These repo's will usually have half a dozen or more Microsoft Employees with "Project Manager" titles and the like - extremely "top heavy". All development, decision making, roadmap and more are done behind closed doors. PR's go dormant for months or years... Issues get some sort of cursory "thanks for the input" response from a PM... then crickets.
I'm not arguing all open source needs to be a community and accept contributions. But let's be honest - this is deliberate on Microsoft's part. They want the "good vibes" of being open source friendly - but corporate Microsoft still isn't ready to embrace open source. ie, it's fake open source.
cyral 82 days ago [-]
I've looked at a bunch of the popular JS libraries I depend on and they are all the same story, hundreds of open PRs. I think it's just difficult to review work from random people who may not be implementing changes the right way at all. Same with the project direction/roadmap, I'd say the majority of open source repos are like that. People will suggest ideas/direction all day and you can't listen to everyone.
Not sure for VSCode, but for .NET 9 they claim: "There were over 26,000 contributions from over 9,000 community members! "
almosthere 82 days ago [-]
f. o. r. k. everything costs money, waaaay more than a $5 buy me a coffee. Every PR MS closes costs them thousands of dollars.
__jonas 82 days ago [-]
Why is that bad?
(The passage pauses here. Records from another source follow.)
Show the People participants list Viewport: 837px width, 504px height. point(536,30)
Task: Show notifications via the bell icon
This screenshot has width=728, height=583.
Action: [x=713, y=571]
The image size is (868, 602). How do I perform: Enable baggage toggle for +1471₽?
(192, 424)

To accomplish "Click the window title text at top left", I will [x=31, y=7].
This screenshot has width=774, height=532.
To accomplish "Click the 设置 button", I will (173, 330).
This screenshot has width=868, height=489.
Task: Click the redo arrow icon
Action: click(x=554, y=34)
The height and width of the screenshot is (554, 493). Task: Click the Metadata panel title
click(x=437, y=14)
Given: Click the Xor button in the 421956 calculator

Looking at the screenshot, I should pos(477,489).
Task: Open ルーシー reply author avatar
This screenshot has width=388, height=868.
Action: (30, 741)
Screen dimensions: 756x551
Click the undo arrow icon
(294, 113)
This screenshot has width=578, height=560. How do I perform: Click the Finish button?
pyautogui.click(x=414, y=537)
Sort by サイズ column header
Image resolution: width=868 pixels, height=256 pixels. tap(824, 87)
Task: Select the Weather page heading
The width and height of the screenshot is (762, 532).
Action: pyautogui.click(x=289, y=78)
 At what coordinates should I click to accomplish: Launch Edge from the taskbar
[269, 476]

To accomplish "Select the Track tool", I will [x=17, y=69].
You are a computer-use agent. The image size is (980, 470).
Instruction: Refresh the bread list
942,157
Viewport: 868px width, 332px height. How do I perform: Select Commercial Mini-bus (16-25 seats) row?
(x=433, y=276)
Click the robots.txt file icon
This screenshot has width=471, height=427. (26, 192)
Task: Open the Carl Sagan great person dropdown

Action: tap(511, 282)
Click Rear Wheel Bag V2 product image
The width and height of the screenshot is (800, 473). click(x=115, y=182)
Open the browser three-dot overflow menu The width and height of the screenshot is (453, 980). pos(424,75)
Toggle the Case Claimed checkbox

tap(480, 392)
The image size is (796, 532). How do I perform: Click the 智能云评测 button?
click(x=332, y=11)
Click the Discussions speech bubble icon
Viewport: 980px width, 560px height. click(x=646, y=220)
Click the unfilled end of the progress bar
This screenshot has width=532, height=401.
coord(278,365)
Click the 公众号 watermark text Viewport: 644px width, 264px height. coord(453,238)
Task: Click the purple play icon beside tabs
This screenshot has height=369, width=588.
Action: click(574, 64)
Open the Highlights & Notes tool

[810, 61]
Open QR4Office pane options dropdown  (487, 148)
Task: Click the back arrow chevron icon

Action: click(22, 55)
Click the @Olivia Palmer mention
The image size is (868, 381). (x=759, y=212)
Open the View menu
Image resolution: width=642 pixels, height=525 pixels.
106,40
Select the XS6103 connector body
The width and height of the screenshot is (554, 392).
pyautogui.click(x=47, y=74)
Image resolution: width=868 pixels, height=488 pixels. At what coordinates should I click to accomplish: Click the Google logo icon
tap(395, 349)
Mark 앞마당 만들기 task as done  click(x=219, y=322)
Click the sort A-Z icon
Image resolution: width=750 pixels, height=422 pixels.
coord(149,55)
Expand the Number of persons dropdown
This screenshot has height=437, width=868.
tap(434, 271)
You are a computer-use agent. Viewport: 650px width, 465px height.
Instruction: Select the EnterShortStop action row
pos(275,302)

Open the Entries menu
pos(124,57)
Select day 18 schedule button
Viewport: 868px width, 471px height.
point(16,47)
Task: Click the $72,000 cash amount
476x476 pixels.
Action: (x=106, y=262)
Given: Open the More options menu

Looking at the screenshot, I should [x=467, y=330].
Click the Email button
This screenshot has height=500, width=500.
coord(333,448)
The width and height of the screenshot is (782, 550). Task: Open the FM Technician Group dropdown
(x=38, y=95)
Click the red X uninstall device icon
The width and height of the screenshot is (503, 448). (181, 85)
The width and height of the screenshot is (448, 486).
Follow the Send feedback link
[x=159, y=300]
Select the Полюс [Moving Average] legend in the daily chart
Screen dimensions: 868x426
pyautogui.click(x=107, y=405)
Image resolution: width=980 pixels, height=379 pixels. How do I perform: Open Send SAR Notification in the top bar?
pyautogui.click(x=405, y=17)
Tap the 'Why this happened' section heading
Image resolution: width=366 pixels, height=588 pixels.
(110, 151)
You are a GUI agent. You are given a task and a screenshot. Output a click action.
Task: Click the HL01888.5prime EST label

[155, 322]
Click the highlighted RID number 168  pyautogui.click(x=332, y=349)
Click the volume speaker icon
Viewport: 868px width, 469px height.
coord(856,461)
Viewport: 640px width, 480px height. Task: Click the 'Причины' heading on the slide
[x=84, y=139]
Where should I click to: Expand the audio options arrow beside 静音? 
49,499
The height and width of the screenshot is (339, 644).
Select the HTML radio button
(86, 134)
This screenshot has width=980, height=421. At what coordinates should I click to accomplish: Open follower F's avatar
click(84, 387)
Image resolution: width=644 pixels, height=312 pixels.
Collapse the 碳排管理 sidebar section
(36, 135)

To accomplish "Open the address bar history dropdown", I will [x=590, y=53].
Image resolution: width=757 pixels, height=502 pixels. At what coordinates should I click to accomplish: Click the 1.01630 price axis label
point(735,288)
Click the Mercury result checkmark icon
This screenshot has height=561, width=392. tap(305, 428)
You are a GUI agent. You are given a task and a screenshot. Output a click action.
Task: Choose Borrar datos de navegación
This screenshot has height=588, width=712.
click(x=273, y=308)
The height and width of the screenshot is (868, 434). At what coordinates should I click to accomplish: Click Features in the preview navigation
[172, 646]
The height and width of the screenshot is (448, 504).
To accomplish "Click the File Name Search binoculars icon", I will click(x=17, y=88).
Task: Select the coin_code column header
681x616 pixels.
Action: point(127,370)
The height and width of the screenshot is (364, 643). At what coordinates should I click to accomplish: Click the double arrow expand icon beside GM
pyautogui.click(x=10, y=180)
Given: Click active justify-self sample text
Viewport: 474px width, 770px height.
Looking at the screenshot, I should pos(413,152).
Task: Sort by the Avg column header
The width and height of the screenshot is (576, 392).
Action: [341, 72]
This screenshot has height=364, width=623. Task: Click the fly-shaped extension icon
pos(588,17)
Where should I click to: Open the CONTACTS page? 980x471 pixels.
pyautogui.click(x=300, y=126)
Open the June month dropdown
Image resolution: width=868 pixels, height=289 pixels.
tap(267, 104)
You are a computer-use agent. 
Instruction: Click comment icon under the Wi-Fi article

Seems like a perfectly valid approach for an Open Source project, SQLite is doing the same.
tomnipotent 82 days ago [-]
I'm not sure I see the problem. The number of merged PR's looks on the high side for a FOSS project.
I've had a lot of PRs merged. If you don't create an issue or the issue already says it doesn't suit their vision then it won't get merged. It also helps to update the PR in November/December, even if there are no merge conflicts, as that's when they "clean up" and try to close as many as possible.
mirekrusin 82 days ago [-]
There are just two forms of code - public domain and private. It's just that some people don't see it yet.
xenophonf 82 days ago [-]
What is Copilot Chat but a front end to some Microsoft SaaS offering? There's nothing materially "open source" about that. All the important stuff is locked up behind the GitHub Copilot API. No one can customize the LLM design or training material. It certainly can't be self-hosted. This is just in-app advertising for yet another subscription service that sends your personal data to an amoral third party. There's no community, no public benefit, no commonwealth.
phillipcarter 82 days ago [-]
I beg to differ. All commercial SOTA models emit roughly the same quality of code and have roughly the same limitations and ability to remain coherent in the size of context passed to them.
As has always been the case, it's the mechanisms used to feed relevant contextual information and process results that sets one tool apart from another. Everyone can code up a small agent that calls in LLM in a loop and passes in file contents. As I'm sure you've noticed, this alone does not make for a good coding agent.
jemiluv8 82 days ago [-]
I don't follow the criticism. It is built on very weak foundations.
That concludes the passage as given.